Westchester initially objected to one appraiser on the three-member panel, a public adjuster chosen by the condo association, who was to be paid a 10% contingency fee, or 10% of the amount awarded. That type of fee would produce a skewed incentive for the appraiser – the higher the award, the higher his fee, the insurance company argued.
Biscayne Beach then retained another appraiser, Blake Pyka. The court noted that the exact nature of Pyka’s fee arrangement was in dispute, which may have led to some confusion in the case. But the court opinion also explained that an attorney for the condo association had made it clear to Pyka that he was to be paid $325 an hour, with no contingency fee.
Still, six months later, the panel met for final negotiations and Pyka then revealed that he thought he was still being paid on “small” contingency percentage basis by the condo association. But Westchester did not object to Pyka’s presence on the panel.
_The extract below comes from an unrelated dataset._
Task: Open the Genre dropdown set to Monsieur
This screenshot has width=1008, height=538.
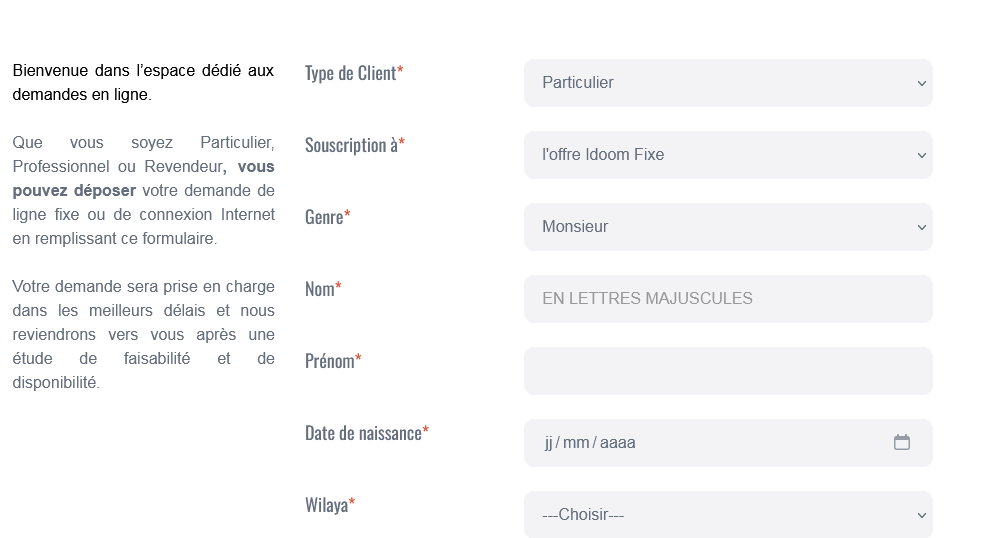Action: [727, 227]
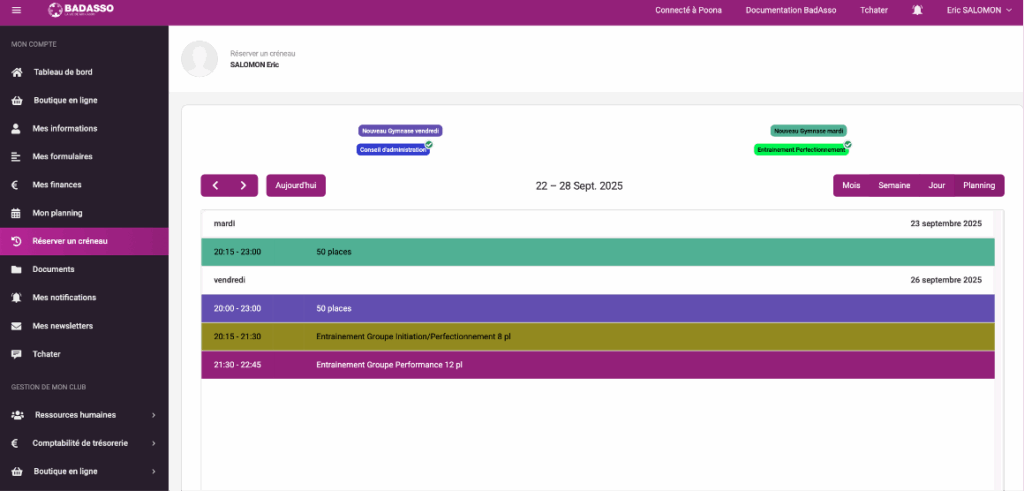
Task: Click the notification bell in top bar
Action: 917,10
A month after that the appraisal panel landed on $14 million in losses to the condo site. Only then did Westchester object to Pyka. The insurer moved to reopen the matter and conduct additional discovery on Pyka’s pay.
The lower court denied Westchester’s motion and confirmed the $14 million award. Westchester had essentially waived its objections to Pyka’s partiality by failing to raise concerns earlier, when it had the chance, the courts said.
“The ‘general rule’ is that a party who knows of an arbitrator’s bias must object to his partiality before the award issues,” the three-judge panel wrote in the Aug. 6 opinion, citing several previous appeals court decisions.
“The party may not ‘sit idle,’ see whether the award is favorable, and then collaterally attack the proceedings on a ground that it declined to flag sooner,” Circuit Chief Judge William Pryor wrote in the opinion.
Westchester’s lawyers argue that previous court rulings give it grounds to object after the fact, but the appellate judges disagreed. The insurer never explained why it did not object earlier.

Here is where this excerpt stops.